Polo样激酶1（Plk1）是一种在细胞周期进程中有重要调控作用的丝氨酸/苏氨酸蛋白激酶。它的过度表达在多种肿瘤的发生及发展过程中起着关键作用，目前已有多个不同结构的作用于ATP结合口袋和底物结合位点的小分子Plk1抑制剂进入临床研究。Polo box结构域（PBD）是Plks特有的结构域，对Plk1在细胞中的定位及其与底物的结合有重要作用，被认为是另一个靶向型Plk1抑制剂研究的潜在靶点。本课题在前期工作的基础上，对目前已报道的磷酸肽与Plk1的PBD结合的结构信息进行分析和整合，提取磷酸肽与PBD结合的关键结构片段，并利用基于片段的药物设计理念，对这些片段分别进行改造，再通过重新组装和优化设计了一系列以PBD为靶点的基于蛋白-蛋白相互作用的新型Plk1抑制剂。本课题的成功实施，将发展出具有高度亚型选择性并能有效克服肽类化合物缺陷的新型Plk1抑制剂，并为抗肿瘤药物的创新研究提供基础。

Polo-like kinase 1 (Plk1) is a serine/threonine kinase which plays a critical role in the regulation of cell cycle. Its over-expression is critical in the producing and progressing of multiple human tumors and is recognized as an effective target for the development of novel anti-cancer drugs. Currently a couple of small molecules with various structures targeting ATP or substrates binding sites have entered different stages of clinical trials. Polo box domain (PBD) is a unique domain of Plks which plays important roles in the sub-cellular location of Plks and also in the recognition of their substrates, therefore it has become attractive targets for the development of novel target-directed Plk1 inhibitors. Currently, the reported compounds targeting PBD with potent binding affinities are all short peptides or their analogues containing phosphorylated serine/threonine residue. Similar to other peptides, these compounds have their intrinsic drawbacks, such as poor bio-availability and stability.
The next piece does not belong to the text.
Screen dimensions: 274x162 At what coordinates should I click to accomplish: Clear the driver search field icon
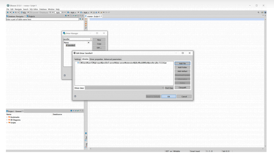[91, 39]
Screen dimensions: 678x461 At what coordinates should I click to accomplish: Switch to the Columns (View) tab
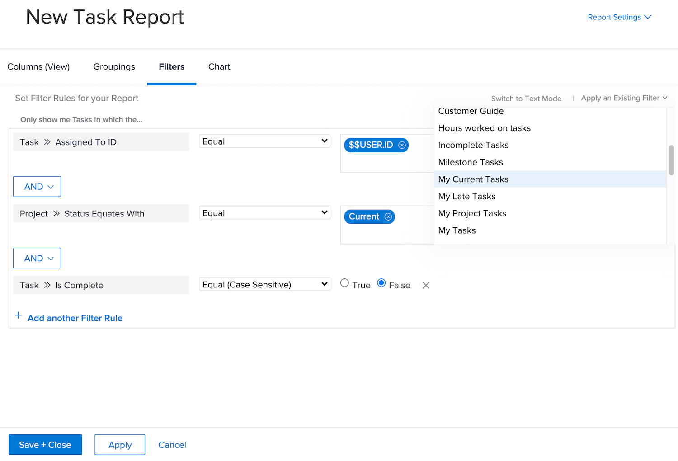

In this project, we identified the fragments in the short peptides and their analogues which are critical to the binding of these compounds to Plk1 by analyzing the reported crystal structures of these peptides or peptidic analogues in complex with the PBD of Plk1 and proposed their modifications and optimizations. Through reorganization and assembling of these fragments, we have designed a series of novel Plk1 inhibitors and proposed their synthesis and biochemical and biological evaluations. Successfully carrying out, our project will lead to the development of potent Plk1 inhibitors which can effectively overcome the drawbacks of the peptides and their analogues.